I normally resist the urge to imbibe when working with power equipment or electricity, but I decide that now would be a good time for a glass of single malt. As in “Very Fine Scotch Whiskey”. No ice, please. I peel off my very wet wetsuit, and slip into a glass of Lagavulan in front of the wood stove. As I am drying off and warming up, I think of the fellow off to my right in the tank. I start laughing too, thinking what a sight that would have been, and gleefully imagining who the hell my imaginary friend might have been.

But back to work, Lad. Now that I have successfully discharged the capacitors built into the pump... (!!!!! so that’s what happened... (note of interest; total capacitance for this pump; @~24,000 volts) !!!), ... at least it should be safe to re-enter the tank and solder new connections in place. This time, I wear a drysuit. It is warmer.

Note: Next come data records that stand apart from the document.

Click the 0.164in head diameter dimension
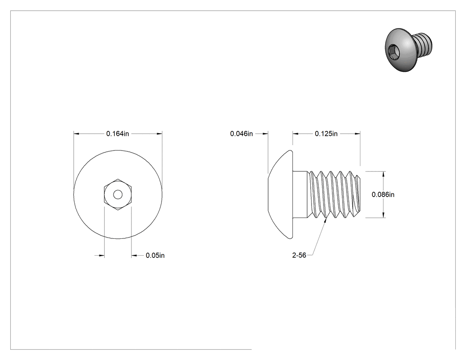pos(118,134)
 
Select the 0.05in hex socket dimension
pos(155,255)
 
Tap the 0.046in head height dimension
pos(241,134)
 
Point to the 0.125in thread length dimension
pos(326,134)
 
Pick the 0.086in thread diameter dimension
pos(383,194)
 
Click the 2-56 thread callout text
pos(299,255)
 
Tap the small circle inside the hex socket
pos(118,195)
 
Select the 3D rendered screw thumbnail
pos(408,50)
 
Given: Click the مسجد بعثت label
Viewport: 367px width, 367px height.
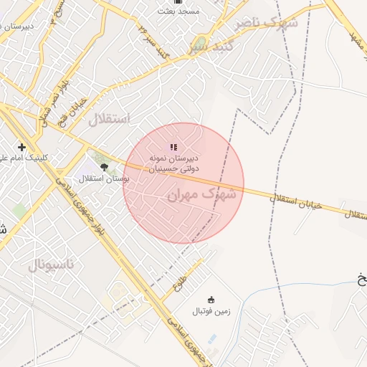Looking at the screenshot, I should (x=179, y=12).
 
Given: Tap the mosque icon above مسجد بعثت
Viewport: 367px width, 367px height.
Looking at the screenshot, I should (x=178, y=2).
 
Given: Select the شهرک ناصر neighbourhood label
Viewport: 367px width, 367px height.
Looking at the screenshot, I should (x=266, y=23).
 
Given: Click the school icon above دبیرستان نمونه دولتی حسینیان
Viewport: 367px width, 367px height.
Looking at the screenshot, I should (x=173, y=146).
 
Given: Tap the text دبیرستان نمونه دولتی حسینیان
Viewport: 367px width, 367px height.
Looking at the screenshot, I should (x=173, y=162).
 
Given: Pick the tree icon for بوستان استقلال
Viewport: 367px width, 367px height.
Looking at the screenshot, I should (x=105, y=167).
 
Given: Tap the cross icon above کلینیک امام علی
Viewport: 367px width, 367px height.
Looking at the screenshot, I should (x=22, y=147).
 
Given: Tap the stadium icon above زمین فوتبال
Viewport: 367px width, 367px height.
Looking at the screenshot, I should (x=211, y=300).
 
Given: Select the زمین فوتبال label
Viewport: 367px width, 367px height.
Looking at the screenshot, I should (x=209, y=312).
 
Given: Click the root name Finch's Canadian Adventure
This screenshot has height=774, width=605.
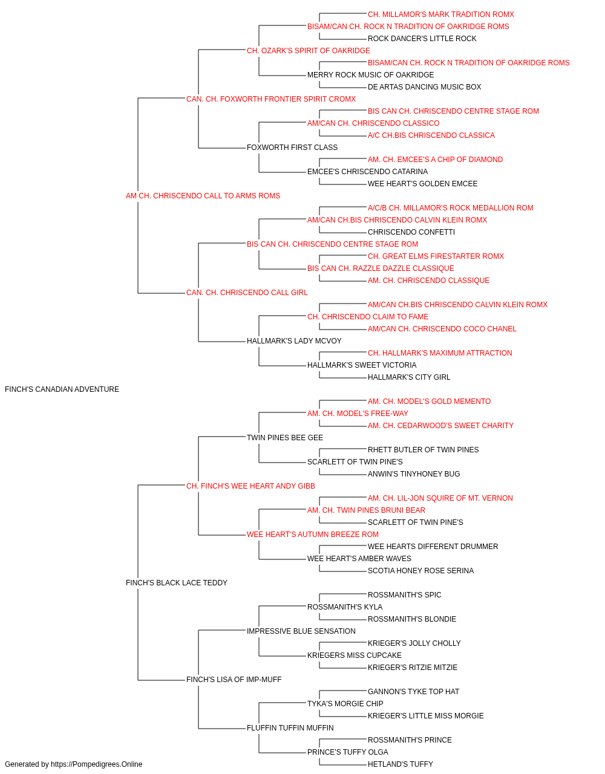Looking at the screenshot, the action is [x=62, y=389].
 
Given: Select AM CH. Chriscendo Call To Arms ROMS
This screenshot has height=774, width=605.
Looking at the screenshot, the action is [x=203, y=196].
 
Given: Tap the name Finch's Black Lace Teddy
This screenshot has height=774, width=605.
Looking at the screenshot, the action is [x=177, y=583].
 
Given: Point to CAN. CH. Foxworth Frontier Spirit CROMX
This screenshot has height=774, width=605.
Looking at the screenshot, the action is [x=271, y=99].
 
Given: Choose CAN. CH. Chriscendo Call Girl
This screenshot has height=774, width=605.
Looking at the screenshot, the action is [x=247, y=293].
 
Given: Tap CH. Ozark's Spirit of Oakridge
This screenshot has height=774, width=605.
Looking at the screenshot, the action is [x=308, y=51].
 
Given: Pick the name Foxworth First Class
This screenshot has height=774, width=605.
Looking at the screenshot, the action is [x=292, y=148].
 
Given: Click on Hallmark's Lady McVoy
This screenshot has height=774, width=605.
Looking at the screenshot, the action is [x=294, y=341].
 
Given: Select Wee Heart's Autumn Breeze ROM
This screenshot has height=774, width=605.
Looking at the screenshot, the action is [x=312, y=535].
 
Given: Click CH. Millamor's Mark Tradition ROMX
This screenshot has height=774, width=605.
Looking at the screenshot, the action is [x=441, y=15].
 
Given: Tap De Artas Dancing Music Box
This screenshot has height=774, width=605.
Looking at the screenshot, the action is [x=424, y=87].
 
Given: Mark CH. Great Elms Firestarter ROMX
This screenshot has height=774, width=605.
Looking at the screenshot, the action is [x=436, y=256].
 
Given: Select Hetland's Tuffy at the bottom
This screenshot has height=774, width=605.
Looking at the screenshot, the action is [x=400, y=764].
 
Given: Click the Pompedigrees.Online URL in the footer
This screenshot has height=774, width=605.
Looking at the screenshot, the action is [x=97, y=764].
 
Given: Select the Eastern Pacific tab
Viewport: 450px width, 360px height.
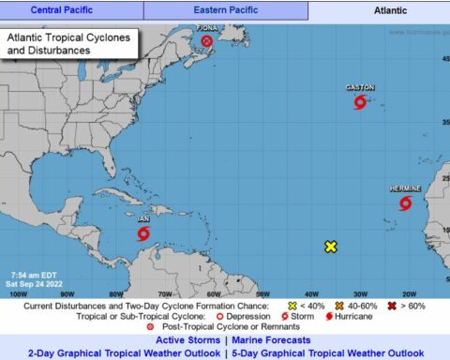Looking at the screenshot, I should point(226,10).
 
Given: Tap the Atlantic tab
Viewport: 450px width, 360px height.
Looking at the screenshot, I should point(378,10).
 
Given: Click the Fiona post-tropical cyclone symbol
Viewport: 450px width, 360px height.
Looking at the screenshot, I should point(206,42).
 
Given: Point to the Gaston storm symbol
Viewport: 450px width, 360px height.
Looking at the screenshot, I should point(359,101).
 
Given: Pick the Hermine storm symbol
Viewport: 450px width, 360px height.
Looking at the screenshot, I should point(406,202).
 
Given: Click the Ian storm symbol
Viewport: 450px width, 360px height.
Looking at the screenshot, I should point(143,233).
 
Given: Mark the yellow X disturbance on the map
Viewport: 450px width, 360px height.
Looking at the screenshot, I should point(331,247).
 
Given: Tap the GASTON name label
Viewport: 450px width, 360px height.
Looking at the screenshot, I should point(360,87).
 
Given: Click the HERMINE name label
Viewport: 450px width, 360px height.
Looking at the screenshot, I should point(405,188).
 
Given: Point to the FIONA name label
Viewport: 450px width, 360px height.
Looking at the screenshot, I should point(207,28).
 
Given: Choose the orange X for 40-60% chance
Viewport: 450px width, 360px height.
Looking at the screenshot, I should point(341,306).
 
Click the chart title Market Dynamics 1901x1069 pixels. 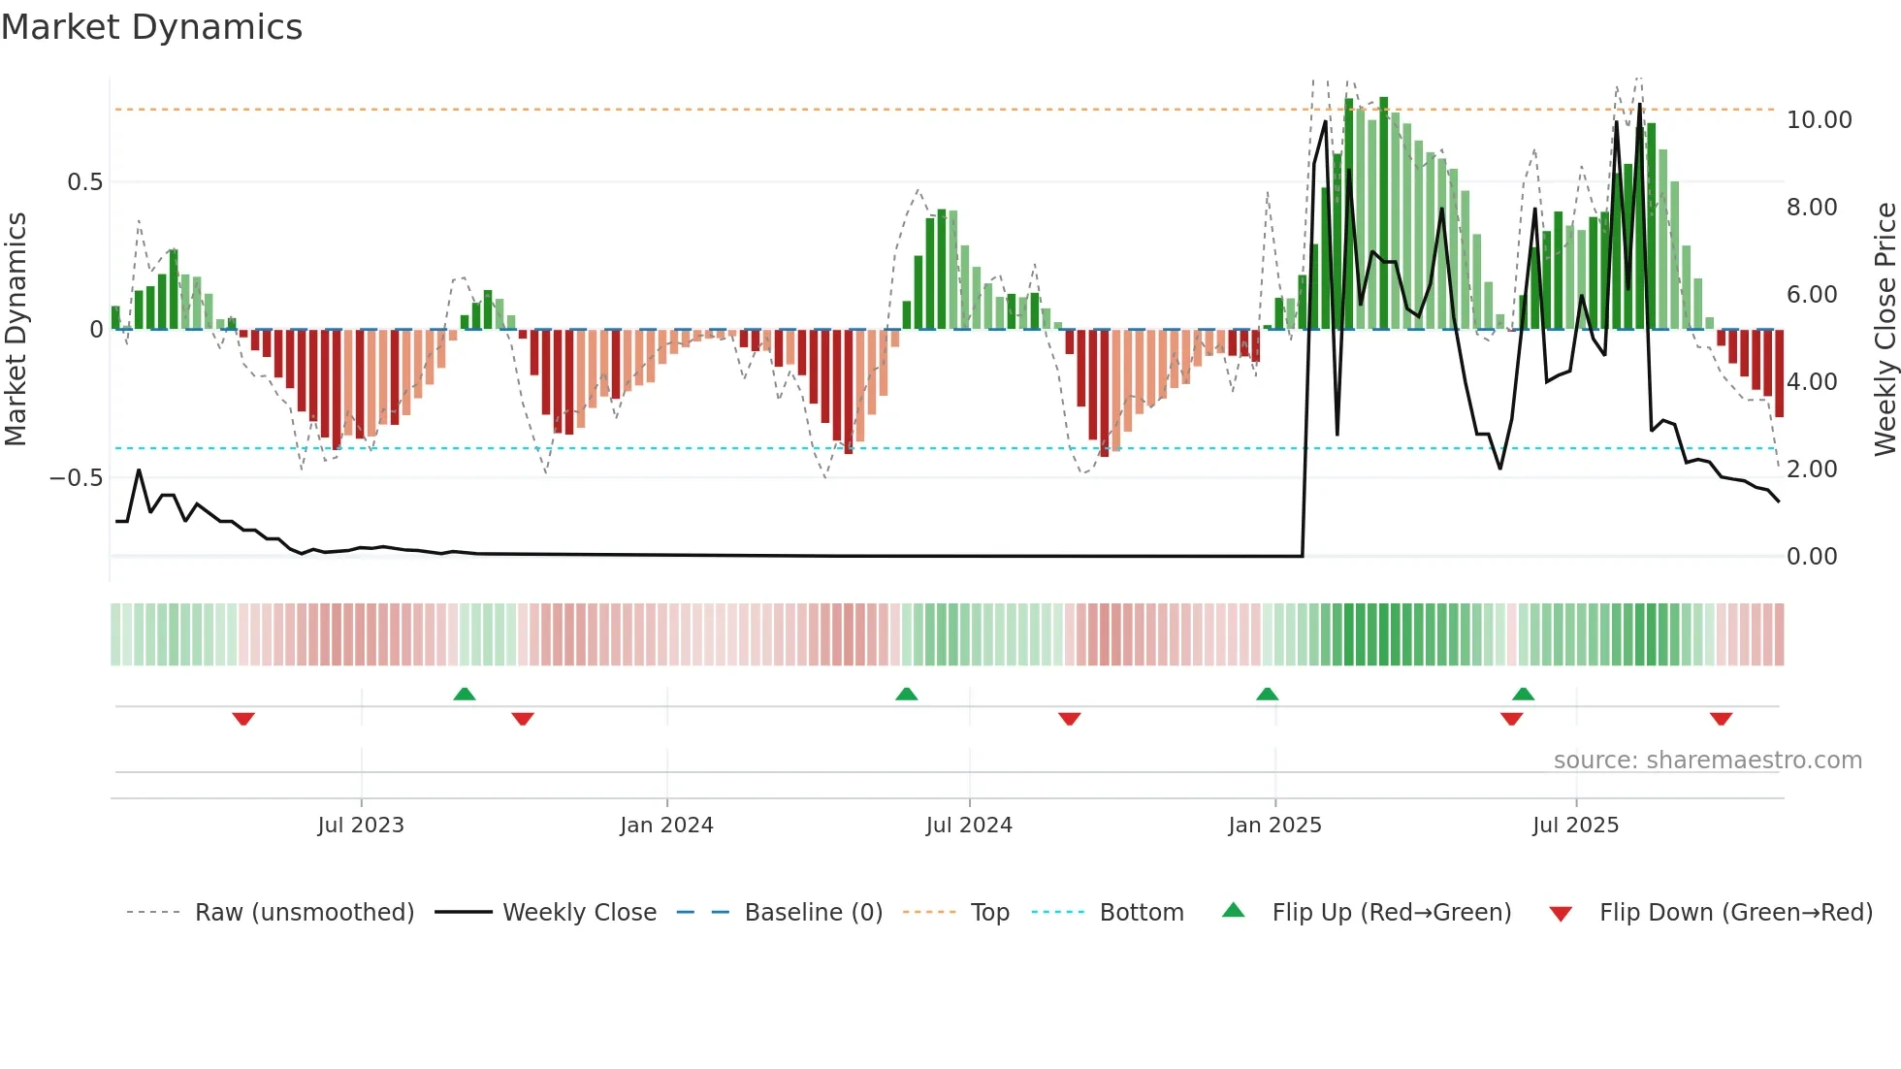tap(152, 27)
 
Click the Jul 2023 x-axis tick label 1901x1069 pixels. tap(361, 825)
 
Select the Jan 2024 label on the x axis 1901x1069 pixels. tap(666, 825)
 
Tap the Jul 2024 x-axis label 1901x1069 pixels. tap(969, 825)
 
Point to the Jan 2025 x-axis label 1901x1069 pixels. tap(1274, 825)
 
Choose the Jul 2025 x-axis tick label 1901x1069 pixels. tap(1576, 825)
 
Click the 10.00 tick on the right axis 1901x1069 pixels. tap(1819, 120)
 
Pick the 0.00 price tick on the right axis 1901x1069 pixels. tap(1812, 557)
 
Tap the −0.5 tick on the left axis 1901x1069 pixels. tap(76, 478)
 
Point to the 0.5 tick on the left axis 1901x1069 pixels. tap(84, 182)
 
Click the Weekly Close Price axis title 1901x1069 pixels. tap(1885, 330)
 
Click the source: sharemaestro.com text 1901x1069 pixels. tap(1707, 761)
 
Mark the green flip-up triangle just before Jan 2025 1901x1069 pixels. tap(1267, 695)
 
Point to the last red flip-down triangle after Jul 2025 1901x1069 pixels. tap(1721, 719)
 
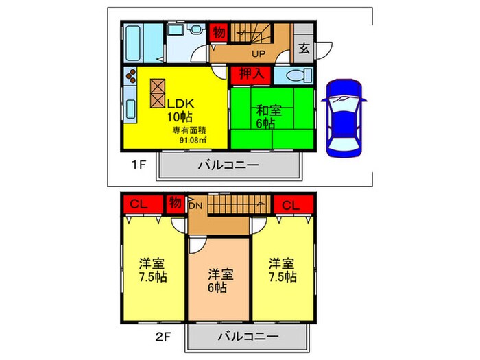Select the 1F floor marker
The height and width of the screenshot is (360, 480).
pos(139,165)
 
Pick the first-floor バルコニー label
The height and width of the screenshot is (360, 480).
pos(228,165)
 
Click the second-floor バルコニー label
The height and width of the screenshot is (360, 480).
pos(249,337)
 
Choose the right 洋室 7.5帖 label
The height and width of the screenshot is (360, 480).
pos(282,270)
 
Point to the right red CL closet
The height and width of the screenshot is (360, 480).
pos(291,204)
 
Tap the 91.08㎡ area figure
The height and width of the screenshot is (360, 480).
pos(194,139)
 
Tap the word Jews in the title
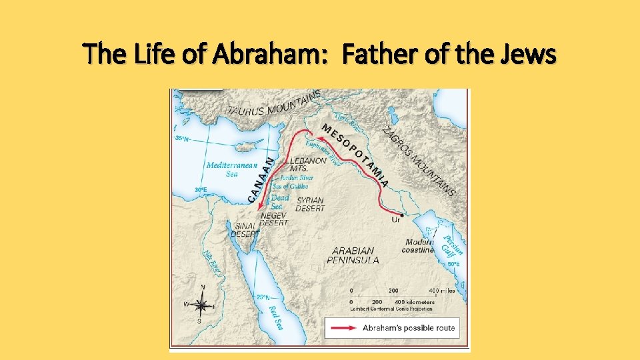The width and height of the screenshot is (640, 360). (x=530, y=55)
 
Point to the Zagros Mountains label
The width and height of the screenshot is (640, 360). (x=420, y=160)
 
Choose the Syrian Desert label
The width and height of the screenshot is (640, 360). (x=310, y=204)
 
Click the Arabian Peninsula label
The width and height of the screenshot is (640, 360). (x=354, y=255)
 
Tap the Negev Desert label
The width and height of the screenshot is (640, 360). (x=273, y=219)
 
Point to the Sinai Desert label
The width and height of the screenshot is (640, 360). (x=245, y=230)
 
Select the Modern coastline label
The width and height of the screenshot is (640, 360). (x=419, y=245)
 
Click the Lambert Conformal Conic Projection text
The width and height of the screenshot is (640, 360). (x=391, y=309)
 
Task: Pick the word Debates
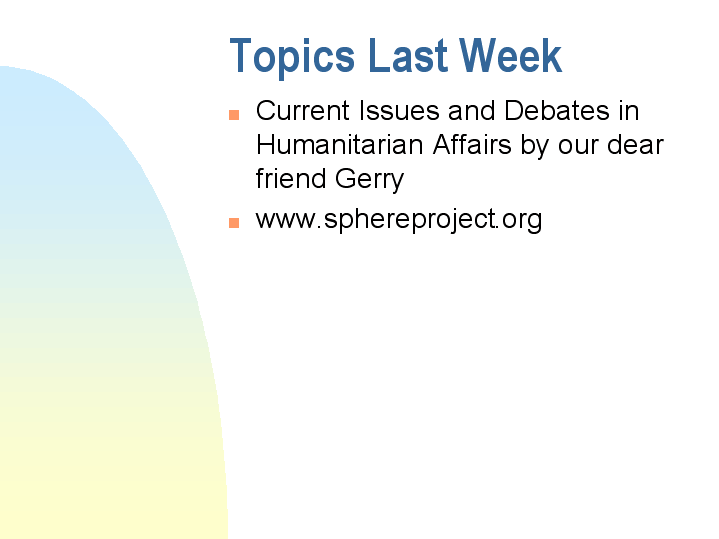555,111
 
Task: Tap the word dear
635,145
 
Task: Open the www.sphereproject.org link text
399,219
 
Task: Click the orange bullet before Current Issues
235,113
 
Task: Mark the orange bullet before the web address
235,222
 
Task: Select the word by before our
536,146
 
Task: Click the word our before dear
581,146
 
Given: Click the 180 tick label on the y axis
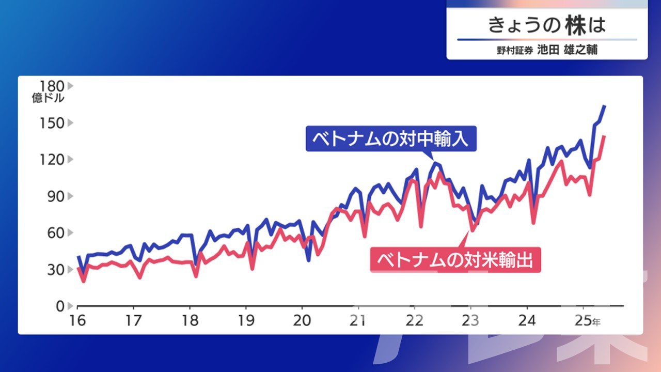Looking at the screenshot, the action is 52,86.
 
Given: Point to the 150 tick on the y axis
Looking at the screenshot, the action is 52,123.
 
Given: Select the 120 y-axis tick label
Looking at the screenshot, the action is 52,160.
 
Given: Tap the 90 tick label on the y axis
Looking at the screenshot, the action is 56,196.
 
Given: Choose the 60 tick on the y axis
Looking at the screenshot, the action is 56,233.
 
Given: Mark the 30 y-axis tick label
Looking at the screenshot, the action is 56,270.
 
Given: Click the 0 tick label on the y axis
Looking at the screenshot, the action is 60,306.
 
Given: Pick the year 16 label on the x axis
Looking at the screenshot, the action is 77,321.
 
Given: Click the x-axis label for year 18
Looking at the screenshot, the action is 190,321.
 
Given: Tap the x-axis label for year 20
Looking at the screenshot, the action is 302,321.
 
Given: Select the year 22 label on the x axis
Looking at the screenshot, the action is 415,321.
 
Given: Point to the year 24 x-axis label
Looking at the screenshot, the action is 527,321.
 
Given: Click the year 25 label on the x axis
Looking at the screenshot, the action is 584,321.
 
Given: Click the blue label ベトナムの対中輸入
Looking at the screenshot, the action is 391,139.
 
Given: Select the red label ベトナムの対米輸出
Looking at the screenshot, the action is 455,260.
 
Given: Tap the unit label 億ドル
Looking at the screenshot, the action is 48,98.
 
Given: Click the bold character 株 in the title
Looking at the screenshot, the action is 576,25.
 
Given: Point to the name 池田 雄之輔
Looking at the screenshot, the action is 567,50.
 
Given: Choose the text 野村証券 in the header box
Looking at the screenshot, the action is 515,51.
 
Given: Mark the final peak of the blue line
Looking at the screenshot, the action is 604,106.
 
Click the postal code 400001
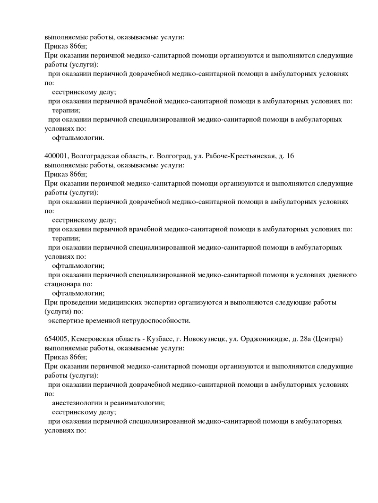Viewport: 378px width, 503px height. point(57,156)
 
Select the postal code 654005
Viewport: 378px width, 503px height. point(57,339)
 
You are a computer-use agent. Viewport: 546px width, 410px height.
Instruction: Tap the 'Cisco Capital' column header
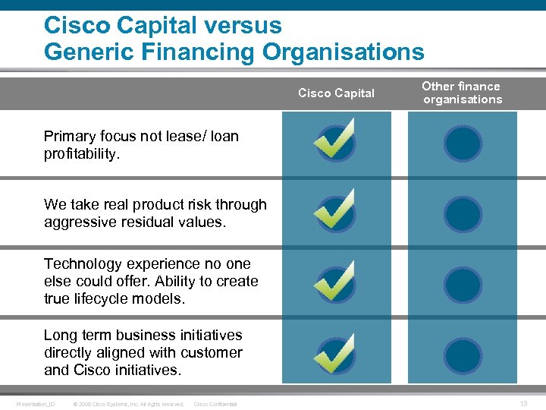(336, 93)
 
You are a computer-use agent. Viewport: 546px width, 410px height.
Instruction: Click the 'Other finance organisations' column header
(462, 93)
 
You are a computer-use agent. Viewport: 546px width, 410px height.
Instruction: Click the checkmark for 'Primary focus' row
(334, 140)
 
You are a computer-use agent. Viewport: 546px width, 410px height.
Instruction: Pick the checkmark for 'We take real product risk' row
(334, 211)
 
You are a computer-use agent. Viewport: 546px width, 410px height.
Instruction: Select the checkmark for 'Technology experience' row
(334, 282)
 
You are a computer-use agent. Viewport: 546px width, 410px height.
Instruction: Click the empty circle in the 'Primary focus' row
(463, 143)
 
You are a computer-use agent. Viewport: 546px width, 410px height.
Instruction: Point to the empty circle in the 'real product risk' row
(463, 214)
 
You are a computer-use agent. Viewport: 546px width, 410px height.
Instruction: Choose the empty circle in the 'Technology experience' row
(463, 285)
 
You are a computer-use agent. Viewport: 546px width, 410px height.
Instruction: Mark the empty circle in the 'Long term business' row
(463, 356)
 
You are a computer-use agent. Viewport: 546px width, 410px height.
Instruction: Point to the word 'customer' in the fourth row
(212, 352)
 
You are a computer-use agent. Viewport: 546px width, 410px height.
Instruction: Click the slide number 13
(523, 404)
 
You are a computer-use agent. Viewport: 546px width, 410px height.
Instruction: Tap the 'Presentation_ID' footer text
(36, 404)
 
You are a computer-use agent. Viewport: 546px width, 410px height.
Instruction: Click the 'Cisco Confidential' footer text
(216, 404)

It also turns out to be even harder to keep submerged than a wetsuit. But, “Bricks-in-His-Drawers” and/or “Perseverance” is my middle name, boys, and I solder the lines underwater without burning a hole in the most expensive suit I own. (I’m detailing all the little successes like that, so you don’t think I’m completely incompetent). (The success tally is now at... uh, "1"). And now for the bummer. That is the anti-climatic ending to this part of the story. Afterward, I hooked up the generator directly to the pump, and it *actually* worked. I pumped thirty gallons of water inside, heated it on the wood stove, and took a loooooooong hot bath. And put a serious dent in that bottle of Lagavulin. Just another week in paradise under my belt.

Post Script… the following year, I was assisting at a Blackfoot sundance in Heart Butte. One evening, midweek, I was telling this same story to some Blood friends, one of whom was the elder holy man for the Sundance ceremony. We were all laughing very hard at my follies, and after wiping away some tears, the elder, George Goodstriker, looked at me with an earnest but troubled grin, and said, ”That was Napi. Who you saw in the tank with you, that was the Creator. And I’m afraid you are going to live a very long life, because the creator loves to laugh, more than anything in the universe.”

4 comments:

John said...

Dang, another missed spectator opportunity. Next time you decide to work underwater with electricity, let us know so we can bring our lawn chairs over. That reminds me, how are the replacement interviews going?

Wayne said...

And what about video and a soundtrack for us Eastern folks;-) Bob, you write very well and I love your humor!

Mike aka MonolithTMA said...

Wow! All that wilderness that could kill you and you try to do it with electricity! ;-)

James said...

You apologize for it not being well written, but I've got some unforgettable mental images!

And, as for part one, I so wish I could have been there!

Afterthought: How DID you end up with so much weird equipment? And I hope you put that shackle back on your truck axle.